Where the film falls, it is precisely there that it is trying to be grandiose. The title comes from a painfully delicate sequence in which the concept of the unreliable narrator is overexplicatedly screaming, which removes parts of the film in which the concept of unreliable narrator is skillfully demonstrated. There's an intriguing moment, for example, in which Will is forced to wonder if his ardor – which once worried Abby "I may not be equipped to be loved so much" – was romantic to him as he did, or if maybe she found him suffocating. But, just as Fogelman begins to play with this idea in the direction, he abandons it and the promising technique is never used again.

Similarly, the scenes in Spain are beautiful and the performances are strong, and the desire of Fogelman to make the interconnection of the characters more global makes sense, the dialogue in Spanish subtitled does not correspond to the relaxation of the sequences in New York. The story with Isaac and Wilde is talkative, casual, conversational; The story with Banderas is a pure melodrama, full of grand statements and short of humor.

And while Fogelman is well established as a versatile writer – he has written matted, to shout loudly – this is only his second feature as director after 2015 Danny Collins. His approach sometimes seems generic, by filming scenes of intimacy with a temptation that does not seem quite appropriate. While he likes extreme close-ups of faces for the purpose, the film could have used a more distinctive style, given that the structure is so unusual.

Because Fogelman's thematic interests are so special, it's worth thinking about what he's trying to say about everything connected. In the interviews, he suggested that what motivates his curiosity is really the tendency of life itself to be a little uneven and a little on the nose: good things on birthdays bad things, for example. He talks about connection to the intersection: the person who appears on your doorstep and needs help may actually be a person that you have passed on the street as a person who is in the street. child, that sort of thing. But is it connectivity?
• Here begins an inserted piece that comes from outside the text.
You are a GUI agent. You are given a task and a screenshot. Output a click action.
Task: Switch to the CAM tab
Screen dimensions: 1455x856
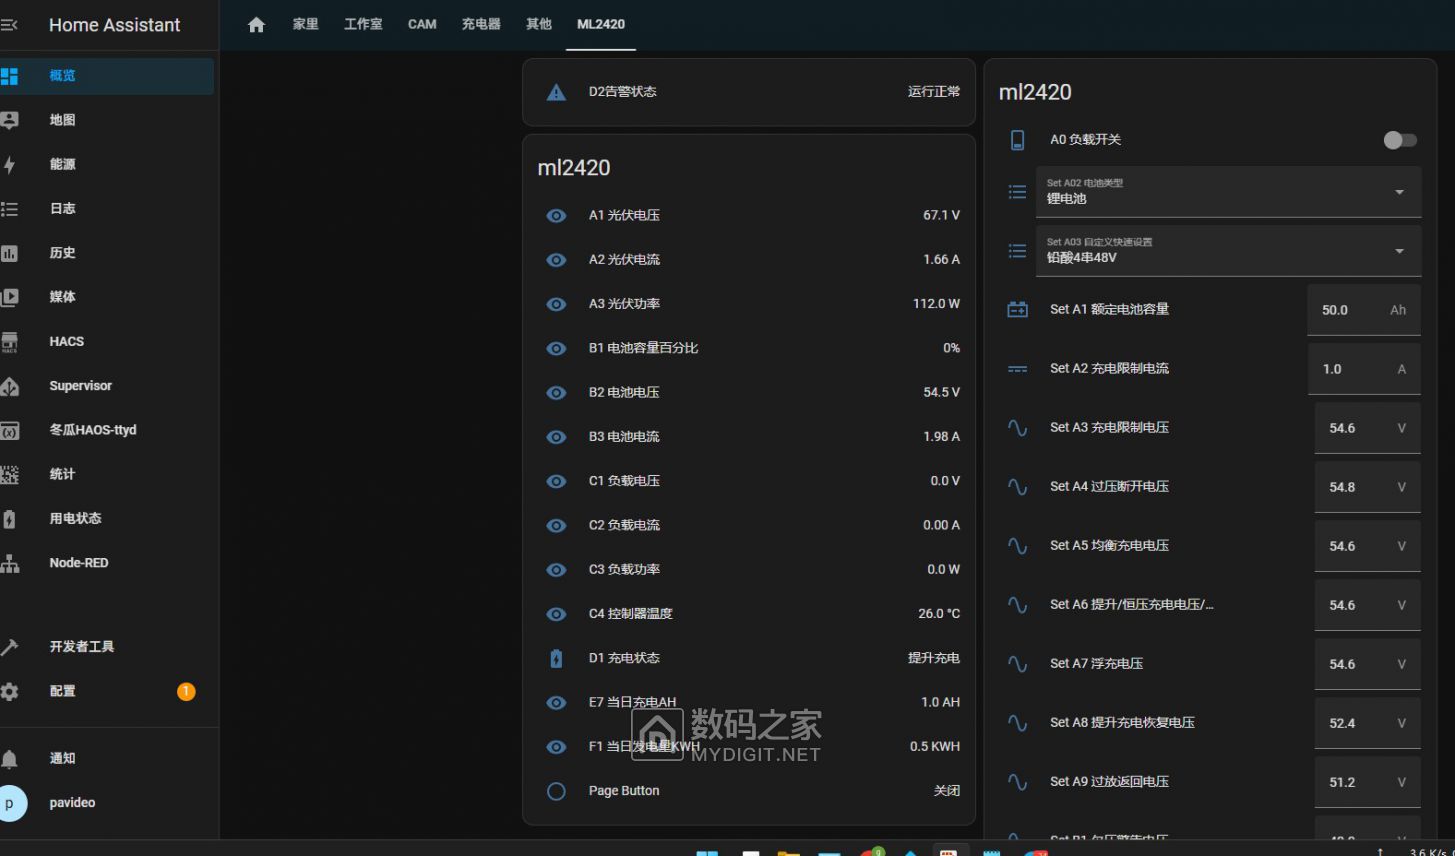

One of the things that makes Life itself What is not satisfactory is that it relies on a coincidence to justify the connection. He connects his characters through the bizarre operation of chance. But when we are thirsty for connection, when we wonder about our place in the world, is that really what we mean? Could not we claim that everything is connected in the sense that even if we do not all share a common goal or basic levels of empathy for one another, we share at least one common destiny? Are you connected to this stranger because you may have already sat in front of each other in a public library or because you are human beings with common needs? Is it more important that we recognize a link with families working in Spanish olive groves because we could cross them, or simply because, in principle, these connections are real?
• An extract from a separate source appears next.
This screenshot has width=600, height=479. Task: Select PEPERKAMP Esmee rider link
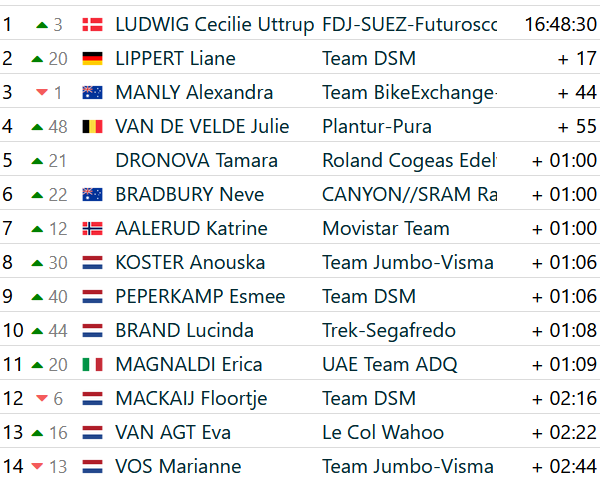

It is impossible not to admire the structural experimentation of Fogelman and his philosophical ambitions, which are considerable. But as these notes are hit louder and louder in every room, he writes – Crazy stupid love unless of this crossroads that That's uswho has less Life itself – yields decrease.
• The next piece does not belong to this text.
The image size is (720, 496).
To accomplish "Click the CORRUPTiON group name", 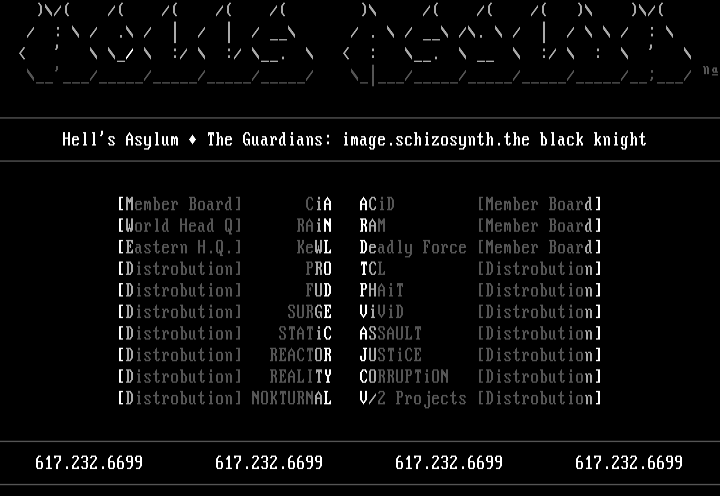I will point(404,377).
One last remark: I saw this film during a public screening at the Toronto International Film Festival. In the end, there was a lot of tears on the part of the public. That's us has adopted its reputation as a spectacle that makes your eyes cry; it's nothing if it's not good at that. Life itself is effective in this way too, and if you are ready to scream – in fact, if you feel like it – you will probably get it. But that can be more of a reflex than anything.